Where, ∆G°rxn is the standard free energy change of the reaction (J/mol).

∆H°rxn is the standard enthalpy change of the reaction (J/mol).

T is the temperature of the reaction (K).
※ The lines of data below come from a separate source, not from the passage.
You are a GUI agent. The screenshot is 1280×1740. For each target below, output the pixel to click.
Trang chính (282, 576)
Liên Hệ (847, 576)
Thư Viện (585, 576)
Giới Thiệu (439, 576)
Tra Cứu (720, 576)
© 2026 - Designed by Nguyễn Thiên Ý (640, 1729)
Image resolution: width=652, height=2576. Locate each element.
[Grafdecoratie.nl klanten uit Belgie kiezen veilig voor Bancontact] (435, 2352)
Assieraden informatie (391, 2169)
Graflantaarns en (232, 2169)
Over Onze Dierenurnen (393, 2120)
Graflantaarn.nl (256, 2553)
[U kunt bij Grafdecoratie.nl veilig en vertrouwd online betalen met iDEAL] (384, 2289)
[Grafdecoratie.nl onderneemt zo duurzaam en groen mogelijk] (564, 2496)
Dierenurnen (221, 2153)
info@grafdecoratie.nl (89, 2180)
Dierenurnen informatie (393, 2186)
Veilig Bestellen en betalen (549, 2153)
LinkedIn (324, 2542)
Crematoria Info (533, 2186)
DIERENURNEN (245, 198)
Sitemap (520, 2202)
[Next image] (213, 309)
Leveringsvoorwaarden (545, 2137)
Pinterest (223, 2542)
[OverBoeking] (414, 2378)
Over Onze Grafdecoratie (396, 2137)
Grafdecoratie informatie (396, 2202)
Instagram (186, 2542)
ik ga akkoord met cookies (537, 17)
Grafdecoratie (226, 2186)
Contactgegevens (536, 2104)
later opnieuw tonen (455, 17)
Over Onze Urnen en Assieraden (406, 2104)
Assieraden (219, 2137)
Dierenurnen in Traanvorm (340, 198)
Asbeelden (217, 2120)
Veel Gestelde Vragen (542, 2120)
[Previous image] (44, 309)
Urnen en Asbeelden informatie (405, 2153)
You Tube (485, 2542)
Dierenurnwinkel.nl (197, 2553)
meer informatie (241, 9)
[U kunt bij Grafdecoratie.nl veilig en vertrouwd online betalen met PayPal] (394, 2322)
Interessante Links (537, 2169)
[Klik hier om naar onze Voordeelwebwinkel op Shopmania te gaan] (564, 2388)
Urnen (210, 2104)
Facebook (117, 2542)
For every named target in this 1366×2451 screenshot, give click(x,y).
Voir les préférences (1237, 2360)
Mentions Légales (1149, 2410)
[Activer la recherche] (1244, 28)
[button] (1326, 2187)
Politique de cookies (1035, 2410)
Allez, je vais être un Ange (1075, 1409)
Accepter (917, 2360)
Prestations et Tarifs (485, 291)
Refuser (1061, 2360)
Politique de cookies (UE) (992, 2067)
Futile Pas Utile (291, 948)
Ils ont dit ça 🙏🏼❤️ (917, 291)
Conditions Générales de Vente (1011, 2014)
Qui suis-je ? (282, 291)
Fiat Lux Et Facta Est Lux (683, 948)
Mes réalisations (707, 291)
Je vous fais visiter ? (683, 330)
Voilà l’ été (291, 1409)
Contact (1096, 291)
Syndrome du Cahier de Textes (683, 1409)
∆S°rxn is the standard entorpy change of the reaction (J/mol.K).

• Calculating ∆H°rxn:

∵ ∆H°rxn = ∑∆H°products - ∑∆H°reactants

∴ ∆H°rxn = (2 x ∆H°f NOCl) - (1 x ∆H°f Cl₂) - (2 x ∆H°f NO) = (2 x 51.71 kJ/mol) - (1 x 0) - (2 x 90.29 kJ/mol) = - 77.16 kJ/mol.

• Calculating ∆S°rxn:

∵  ∆S°rxn = ∑∆S°products - ∑∆S°reactants

∴ ∆S°rxn = (2 x ∆S° NOCl) - (1 x ∆S° Cl₂) - (2 x ∆S° NO) = (2 x 261.6 J/mol.K) - (1 x 223.0 J/mol.K) - (2 x 210.65 J/mol.K) = - 121.1 J/mol.K. = - 0.1211 kJ/mol.K.

• Calculating ∆G°rxn:

∵ ∆G°rxn = ∆H°rxn - T∆S°rxn.

∴ ∆G°rxn = ∆H°rxn - T∆S°rxn = (- 77.16 kJ/mol) - (550 K)(- 0.1211 kJ/mol.K) = - 10.555 kJ/mol.